Records from a dataset:

☆ ☆ ☆ ☆ ☆ ☆ ☆

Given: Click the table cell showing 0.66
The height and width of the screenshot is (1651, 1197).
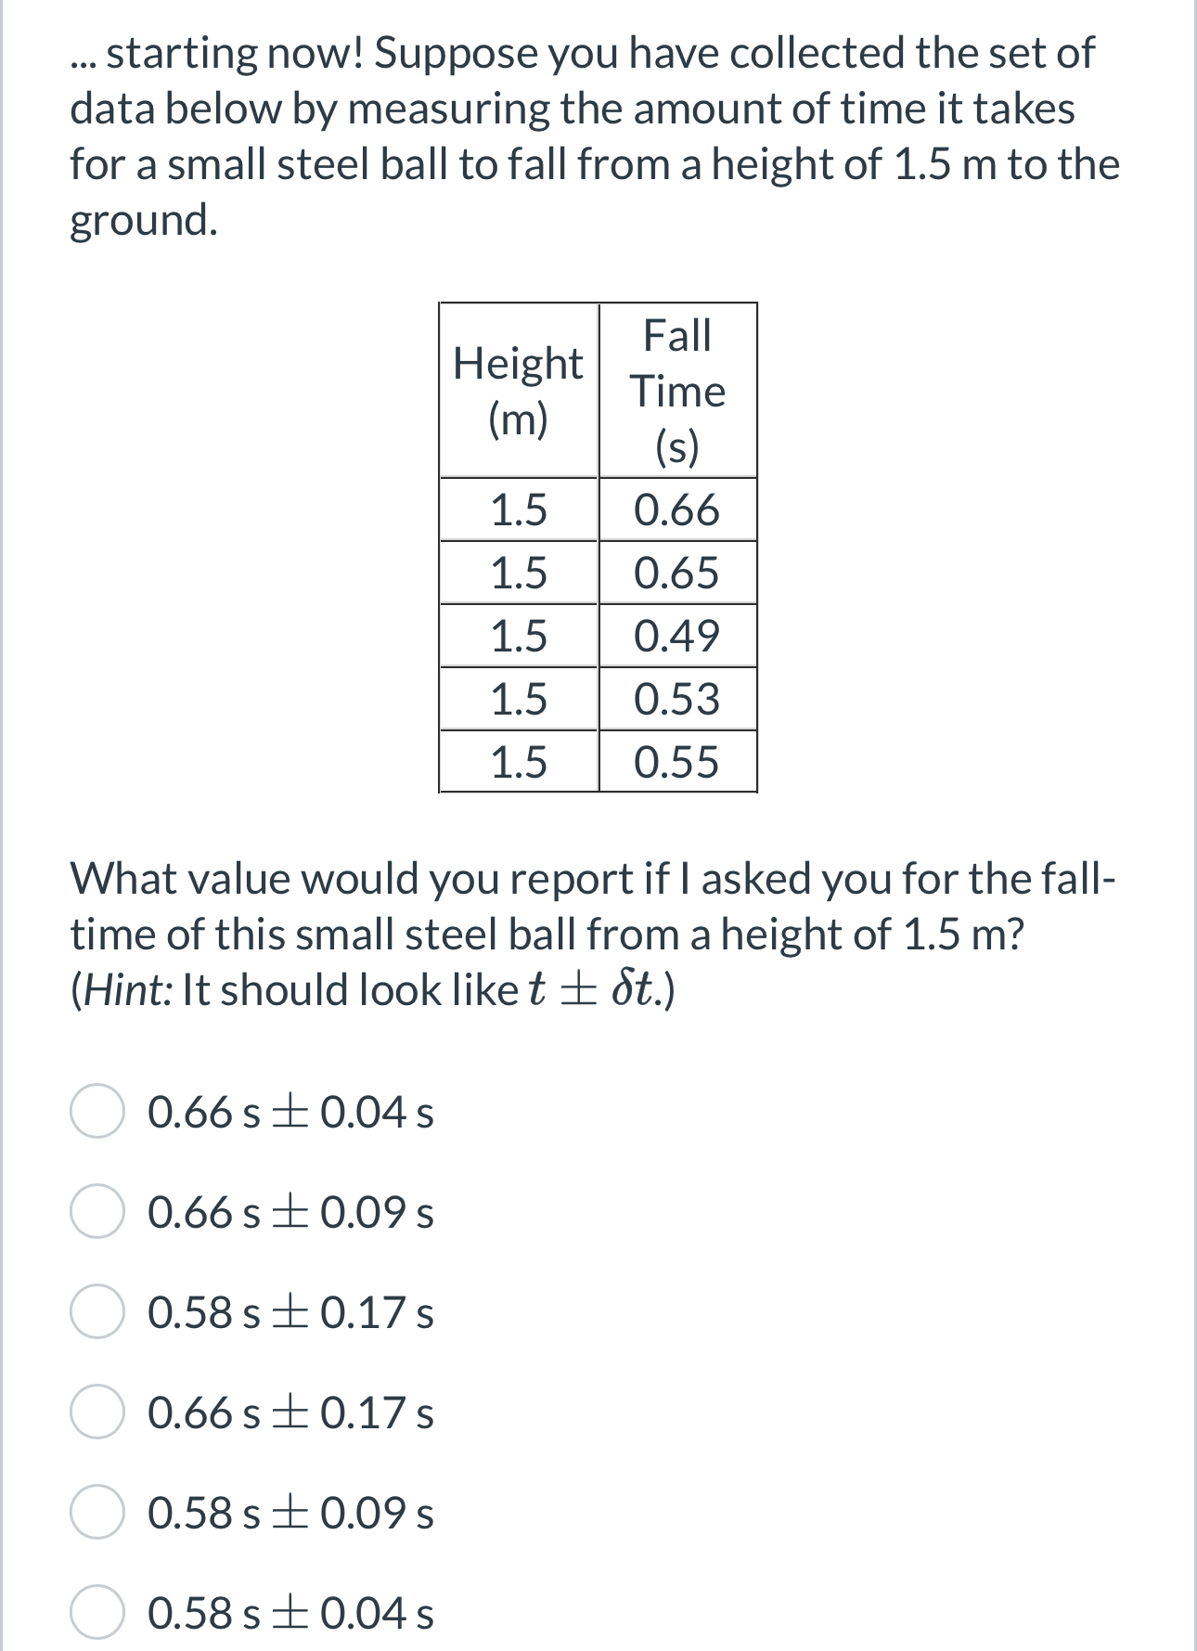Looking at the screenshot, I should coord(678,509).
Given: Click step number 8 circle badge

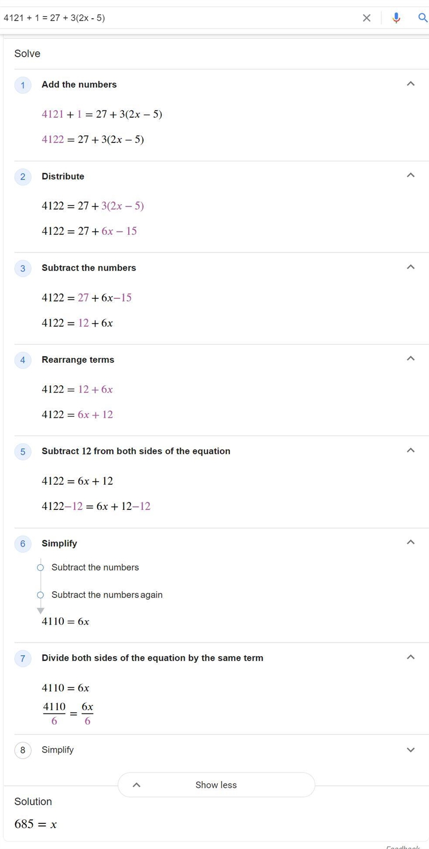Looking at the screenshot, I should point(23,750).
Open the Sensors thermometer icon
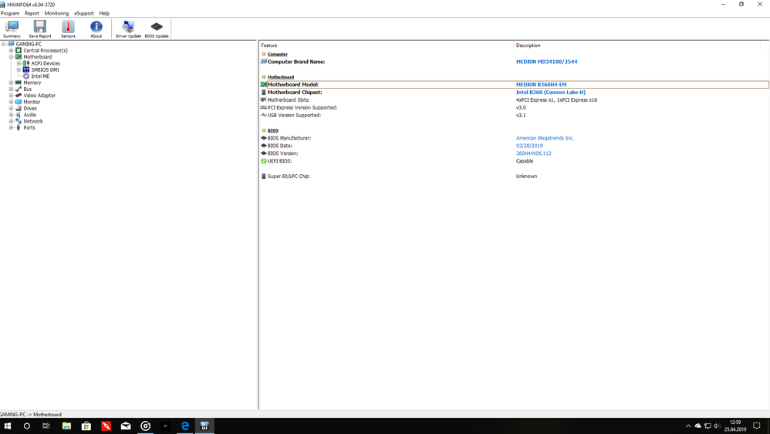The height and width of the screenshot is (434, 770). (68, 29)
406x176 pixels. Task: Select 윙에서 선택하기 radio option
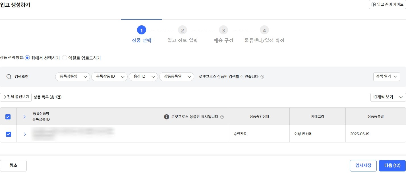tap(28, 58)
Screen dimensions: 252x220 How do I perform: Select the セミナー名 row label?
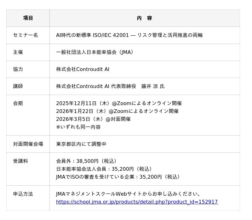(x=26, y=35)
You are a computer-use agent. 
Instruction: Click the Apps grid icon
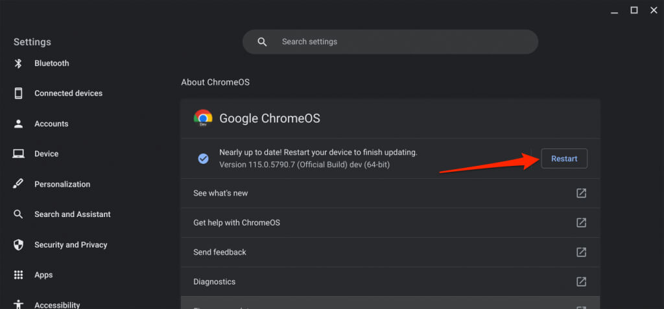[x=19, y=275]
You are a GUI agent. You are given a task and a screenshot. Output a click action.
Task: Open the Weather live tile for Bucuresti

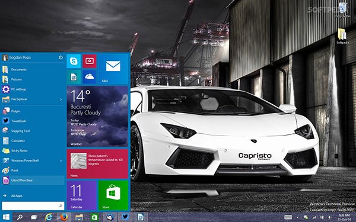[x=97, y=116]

☆ ☆ ☆ ☆ ☆ ☆ ☆

**What this task involves:** Wherever the string "agent" occurs in the records, copy the line it is in.

**Solution for this exercise:**
You are a computer-use agent. 
You are a GUI agent. You are given a task and a screenshot. Output a click action.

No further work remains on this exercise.